▶ **Travail demandé**
Réécrivez l'ensemble des enregistrements ci-dessous en remplaçant « Instruction » par « Directive », sans rien modifier d'autre.

Entrées de position des objets
+++
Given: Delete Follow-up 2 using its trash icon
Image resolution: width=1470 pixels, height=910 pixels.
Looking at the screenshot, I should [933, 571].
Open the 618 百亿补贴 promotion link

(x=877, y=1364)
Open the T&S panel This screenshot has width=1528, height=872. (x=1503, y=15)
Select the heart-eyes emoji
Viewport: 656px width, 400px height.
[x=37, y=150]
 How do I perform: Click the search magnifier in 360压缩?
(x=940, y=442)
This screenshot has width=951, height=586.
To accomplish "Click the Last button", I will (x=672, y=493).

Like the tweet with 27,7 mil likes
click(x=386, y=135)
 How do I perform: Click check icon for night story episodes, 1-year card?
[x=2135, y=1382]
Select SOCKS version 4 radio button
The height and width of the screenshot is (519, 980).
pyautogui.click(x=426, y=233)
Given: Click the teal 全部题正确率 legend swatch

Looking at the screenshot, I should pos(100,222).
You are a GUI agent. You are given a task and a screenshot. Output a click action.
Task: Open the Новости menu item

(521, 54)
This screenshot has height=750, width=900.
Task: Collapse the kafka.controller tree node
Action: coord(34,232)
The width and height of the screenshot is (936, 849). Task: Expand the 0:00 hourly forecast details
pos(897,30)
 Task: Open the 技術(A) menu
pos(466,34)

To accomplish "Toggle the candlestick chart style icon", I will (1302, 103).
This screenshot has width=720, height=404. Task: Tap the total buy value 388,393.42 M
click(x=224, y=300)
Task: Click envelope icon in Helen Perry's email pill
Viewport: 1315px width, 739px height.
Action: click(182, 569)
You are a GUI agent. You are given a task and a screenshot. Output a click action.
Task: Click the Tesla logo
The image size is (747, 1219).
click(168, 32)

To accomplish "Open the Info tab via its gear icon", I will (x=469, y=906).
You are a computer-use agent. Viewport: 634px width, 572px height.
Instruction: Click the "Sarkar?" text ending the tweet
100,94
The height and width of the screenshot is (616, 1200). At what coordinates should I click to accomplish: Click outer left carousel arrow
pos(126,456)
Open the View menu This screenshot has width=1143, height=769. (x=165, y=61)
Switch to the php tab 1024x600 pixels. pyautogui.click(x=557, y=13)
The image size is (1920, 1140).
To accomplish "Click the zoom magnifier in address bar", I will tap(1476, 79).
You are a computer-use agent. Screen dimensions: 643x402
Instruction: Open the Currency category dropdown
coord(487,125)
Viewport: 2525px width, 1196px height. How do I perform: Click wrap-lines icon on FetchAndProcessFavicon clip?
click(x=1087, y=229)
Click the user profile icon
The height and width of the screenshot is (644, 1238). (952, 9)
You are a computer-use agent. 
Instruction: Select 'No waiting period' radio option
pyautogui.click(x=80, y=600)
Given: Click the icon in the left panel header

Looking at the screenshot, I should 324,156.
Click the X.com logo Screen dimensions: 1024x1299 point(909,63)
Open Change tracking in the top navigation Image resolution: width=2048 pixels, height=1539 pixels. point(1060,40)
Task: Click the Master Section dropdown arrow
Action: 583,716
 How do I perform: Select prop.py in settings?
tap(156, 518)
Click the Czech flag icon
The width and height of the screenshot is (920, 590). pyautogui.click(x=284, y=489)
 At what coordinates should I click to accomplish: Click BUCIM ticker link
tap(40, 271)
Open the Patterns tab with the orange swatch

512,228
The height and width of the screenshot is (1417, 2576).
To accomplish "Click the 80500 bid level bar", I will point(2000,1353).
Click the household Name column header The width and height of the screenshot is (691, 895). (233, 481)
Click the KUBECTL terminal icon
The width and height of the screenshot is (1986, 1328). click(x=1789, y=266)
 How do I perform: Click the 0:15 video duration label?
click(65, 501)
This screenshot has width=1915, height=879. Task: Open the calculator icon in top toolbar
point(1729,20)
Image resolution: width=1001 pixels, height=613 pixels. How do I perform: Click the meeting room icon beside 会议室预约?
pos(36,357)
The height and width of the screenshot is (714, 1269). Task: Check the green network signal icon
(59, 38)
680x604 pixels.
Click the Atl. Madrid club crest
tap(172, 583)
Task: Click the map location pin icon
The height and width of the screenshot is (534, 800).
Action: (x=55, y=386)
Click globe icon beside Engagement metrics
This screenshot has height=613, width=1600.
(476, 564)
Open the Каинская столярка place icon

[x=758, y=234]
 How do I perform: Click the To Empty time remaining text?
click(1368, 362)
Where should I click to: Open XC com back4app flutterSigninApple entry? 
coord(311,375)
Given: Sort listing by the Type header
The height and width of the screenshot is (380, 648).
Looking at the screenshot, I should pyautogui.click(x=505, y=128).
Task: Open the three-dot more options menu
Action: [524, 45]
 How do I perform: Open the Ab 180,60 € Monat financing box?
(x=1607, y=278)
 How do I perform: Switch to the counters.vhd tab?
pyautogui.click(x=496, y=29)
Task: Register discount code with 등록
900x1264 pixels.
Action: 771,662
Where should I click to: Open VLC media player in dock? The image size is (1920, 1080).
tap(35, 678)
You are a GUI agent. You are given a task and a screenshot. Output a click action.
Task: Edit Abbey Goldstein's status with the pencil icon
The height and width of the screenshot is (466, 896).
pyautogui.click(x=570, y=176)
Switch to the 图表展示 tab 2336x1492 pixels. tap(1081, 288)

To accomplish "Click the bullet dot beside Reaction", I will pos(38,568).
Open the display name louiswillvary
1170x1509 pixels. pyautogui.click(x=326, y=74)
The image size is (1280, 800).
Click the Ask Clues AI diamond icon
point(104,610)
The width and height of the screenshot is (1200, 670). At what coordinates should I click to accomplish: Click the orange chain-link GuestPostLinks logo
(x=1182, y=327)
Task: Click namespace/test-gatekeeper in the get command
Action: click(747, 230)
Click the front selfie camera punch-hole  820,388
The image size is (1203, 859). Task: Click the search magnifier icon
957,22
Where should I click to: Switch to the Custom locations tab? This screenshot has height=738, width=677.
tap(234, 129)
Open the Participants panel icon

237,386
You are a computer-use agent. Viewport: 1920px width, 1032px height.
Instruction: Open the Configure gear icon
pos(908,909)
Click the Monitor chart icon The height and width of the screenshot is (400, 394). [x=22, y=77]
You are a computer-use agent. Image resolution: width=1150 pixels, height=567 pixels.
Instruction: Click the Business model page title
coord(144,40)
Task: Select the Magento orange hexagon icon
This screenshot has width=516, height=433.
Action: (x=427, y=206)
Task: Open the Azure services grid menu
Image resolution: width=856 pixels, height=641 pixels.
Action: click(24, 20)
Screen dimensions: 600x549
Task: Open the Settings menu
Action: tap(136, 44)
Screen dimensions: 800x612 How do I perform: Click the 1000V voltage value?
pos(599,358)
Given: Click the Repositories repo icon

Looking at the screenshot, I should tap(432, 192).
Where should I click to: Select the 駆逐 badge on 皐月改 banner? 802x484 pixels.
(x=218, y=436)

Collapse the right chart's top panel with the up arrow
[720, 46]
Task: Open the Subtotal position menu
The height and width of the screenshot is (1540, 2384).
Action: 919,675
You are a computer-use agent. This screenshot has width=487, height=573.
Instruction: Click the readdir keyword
+++
▶ **Réponse complète**
Given: Delete Follow-up 2 using its trash icon
Image resolution: width=1470 pixels, height=910 pixels.
Looking at the screenshot, I should [933, 571].
Open the 618 百亿补贴 promotion link

(x=877, y=1364)
Open the T&S panel This screenshot has width=1528, height=872. (x=1503, y=15)
Select the heart-eyes emoji
Viewport: 656px width, 400px height.
[x=37, y=150]
 How do I perform: Click the search magnifier in 360压缩?
(x=940, y=442)
This screenshot has width=951, height=586.
To accomplish "Click the Last button", I will (x=672, y=493).

Like the tweet with 27,7 mil likes
click(x=386, y=135)
 How do I perform: Click check icon for night story episodes, 1-year card?
[x=2135, y=1382]
Select SOCKS version 4 radio button
The height and width of the screenshot is (519, 980).
pyautogui.click(x=426, y=233)
Given: Click the teal 全部题正确率 legend swatch

Looking at the screenshot, I should pos(100,222).
You are a GUI agent. You are given a task and a screenshot. Output a click action.
Task: Open the Новости menu item

(521, 54)
This screenshot has height=750, width=900.
Task: Collapse the kafka.controller tree node
Action: coord(34,232)
The width and height of the screenshot is (936, 849). Task: Expand the 0:00 hourly forecast details
pos(897,30)
 Task: Open the 技術(A) menu
pos(466,34)

To accomplish "Toggle the candlestick chart style icon", I will (1302, 103).
This screenshot has width=720, height=404. Task: Tap the total buy value 388,393.42 M
click(x=224, y=300)
Task: Click envelope icon in Helen Perry's email pill
Viewport: 1315px width, 739px height.
Action: click(182, 569)
You are a GUI agent. You are given a task and a screenshot. Output a click action.
Task: Click the Tesla logo
The image size is (747, 1219).
click(168, 32)

To accomplish "Open the Info tab via its gear icon", I will (x=469, y=906).
You are a computer-use agent. Viewport: 634px width, 572px height.
Directive: Click the "Sarkar?" text ending the tweet
100,94
The height and width of the screenshot is (616, 1200). At what coordinates should I click to accomplish: Click outer left carousel arrow
pos(126,456)
Open the View menu This screenshot has width=1143, height=769. (x=165, y=61)
Switch to the php tab 1024x600 pixels. pyautogui.click(x=557, y=13)
The image size is (1920, 1140).
To accomplish "Click the zoom magnifier in address bar", I will tap(1476, 79).
You are a computer-use agent. Screen dimensions: 643x402
Directive: Open the Currency category dropdown
coord(487,125)
Viewport: 2525px width, 1196px height. How do I perform: Click wrap-lines icon on FetchAndProcessFavicon clip?
click(x=1087, y=229)
Click the user profile icon
The height and width of the screenshot is (644, 1238). (952, 9)
You are a computer-use agent. 
Directive: Select 'No waiting period' radio option
pyautogui.click(x=80, y=600)
Given: Click the icon in the left panel header

Looking at the screenshot, I should 324,156.
Click the X.com logo Screen dimensions: 1024x1299 point(909,63)
Open Change tracking in the top navigation Image resolution: width=2048 pixels, height=1539 pixels. point(1060,40)
Task: Click the Master Section dropdown arrow
Action: 583,716
 How do I perform: Select prop.py in settings?
tap(156, 518)
Click the Czech flag icon
The width and height of the screenshot is (920, 590). pyautogui.click(x=284, y=489)
 At what coordinates should I click to accomplish: Click BUCIM ticker link
tap(40, 271)
Open the Patterns tab with the orange swatch

512,228
The height and width of the screenshot is (1417, 2576).
To accomplish "Click the 80500 bid level bar", I will point(2000,1353).
Click the household Name column header The width and height of the screenshot is (691, 895). (233, 481)
Click the KUBECTL terminal icon
The width and height of the screenshot is (1986, 1328). click(x=1789, y=266)
 How do I perform: Click the 0:15 video duration label?
click(65, 501)
This screenshot has width=1915, height=879. Task: Open the calculator icon in top toolbar
point(1729,20)
Image resolution: width=1001 pixels, height=613 pixels. How do I perform: Click the meeting room icon beside 会议室预约?
pos(36,357)
The height and width of the screenshot is (714, 1269). Task: Check the green network signal icon
(59, 38)
680x604 pixels.
Click the Atl. Madrid club crest
tap(172, 583)
Task: Click the map location pin icon
The height and width of the screenshot is (534, 800).
Action: (x=55, y=386)
Click globe icon beside Engagement metrics
This screenshot has height=613, width=1600.
(476, 564)
Open the Каинская столярка place icon

[x=758, y=234]
 How do I perform: Click the To Empty time remaining text?
click(1368, 362)
Where should I click to: Open XC com back4app flutterSigninApple entry? 
coord(311,375)
Given: Sort listing by the Type header
The height and width of the screenshot is (380, 648).
Looking at the screenshot, I should pyautogui.click(x=505, y=128).
Task: Open the three-dot more options menu
Action: [524, 45]
 How do I perform: Open the Ab 180,60 € Monat financing box?
(x=1607, y=278)
 How do I perform: Switch to the counters.vhd tab?
pyautogui.click(x=496, y=29)
Task: Register discount code with 등록
900x1264 pixels.
Action: 771,662
Where should I click to: Open VLC media player in dock? The image size is (1920, 1080).
tap(35, 678)
You are a GUI agent. You are given a task and a screenshot. Output a click action.
Task: Edit Abbey Goldstein's status with the pencil icon
The height and width of the screenshot is (466, 896).
pyautogui.click(x=570, y=176)
Switch to the 图表展示 tab 2336x1492 pixels. tap(1081, 288)

To accomplish "Click the bullet dot beside Reaction", I will pos(38,568).
Open the display name louiswillvary
1170x1509 pixels. pyautogui.click(x=326, y=74)
The image size is (1280, 800).
Click the Ask Clues AI diamond icon
point(104,610)
The width and height of the screenshot is (1200, 670). At what coordinates should I click to accomplish: Click the orange chain-link GuestPostLinks logo
(x=1182, y=327)
Task: Click namespace/test-gatekeeper in the get command
Action: click(747, 230)
Click the front selfie camera punch-hole  820,388
The image size is (1203, 859). Task: Click the search magnifier icon
957,22
Where should I click to: Switch to the Custom locations tab? This screenshot has height=738, width=677.
tap(234, 129)
Open the Participants panel icon

237,386
You are a computer-use agent. Viewport: 1920px width, 1032px height.
Directive: Open the Configure gear icon
pos(908,909)
Click the Monitor chart icon The height and width of the screenshot is (400, 394). [x=22, y=77]
You are a computer-use agent. Image resolution: width=1150 pixels, height=567 pixels.
Directive: Click the Business model page title
coord(144,40)
Task: Select the Magento orange hexagon icon
This screenshot has width=516, height=433.
Action: (x=427, y=206)
Task: Open the Azure services grid menu
Image resolution: width=856 pixels, height=641 pixels.
Action: click(24, 20)
Screen dimensions: 600x549
Task: Open the Settings menu
Action: tap(136, 44)
Screen dimensions: 800x612 How do I perform: Click the 1000V voltage value?
pos(599,358)
Given: Click the Repositories repo icon

Looking at the screenshot, I should tap(432, 192).
Where should I click to: Select the 駆逐 badge on 皐月改 banner? 802x484 pixels.
(x=218, y=436)

Collapse the right chart's top panel with the up arrow
[720, 46]
Task: Open the Subtotal position menu
The height and width of the screenshot is (1540, 2384).
Action: 919,675
You are a computer-use agent. This screenshot has width=487, height=573.
Directive: Click the readdir keyword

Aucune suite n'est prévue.